Smallies! Love ’em
When the trout die out or go to ground in the heat of summer, switch to smallies. That’s my rule from here on out. With that in mind, I’ve started to look for more places that advertise smallies. In the process, I discovered that the Patapsco has a special section designated as catch and release for bass. Sounds like a good spot to look for smallies!
After parking in the well marked lot next to the bridge, I geared up and walked down the rail bed to get to the start of the catch and release section which is clearly marked by the huge bridge that supports I70. There is a great looking hole right under the bridge! I loaded up on poppers and terrestrials and pounded the dead tree that reaches out into the middle of the pool. No luck. Well… it was late December. Obviously, these guys want something bumped along the bottom.
I popped back out of the river and walked south so I could do a full visual recon of the river. In November, I fished just above here in the Daniels area and noted that it was much easier wading than the first time I visited this location early in the year. December brings up the tail end of a pretty tough summer of drought. I could see the impact here as well. The clear water, so clear that you could count rocks on the bottom, ran across long, shallow sections revealing a featureless bottom offering no cover and concealment for any type of fish.

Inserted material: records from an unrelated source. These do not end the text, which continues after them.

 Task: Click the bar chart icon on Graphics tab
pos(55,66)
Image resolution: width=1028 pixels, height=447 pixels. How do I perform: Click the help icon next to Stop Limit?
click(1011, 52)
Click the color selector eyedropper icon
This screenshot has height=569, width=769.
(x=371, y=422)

The limited structure consisted of a few rocks poking weakly out of the water as well as some undercut banks where the river made its turns. Most of the river in this section was broad and featureless. From the train tracks, you can see exactly where the good, deep spots are. The bad news is that if you walk down the tracks, you will have a problem getting back to the river. The bank is very steep and only offers a few places where you can crawl down and put your rod into operation. The eastern bank has a nice trail and is a better choice to walk, target a spot and fish it.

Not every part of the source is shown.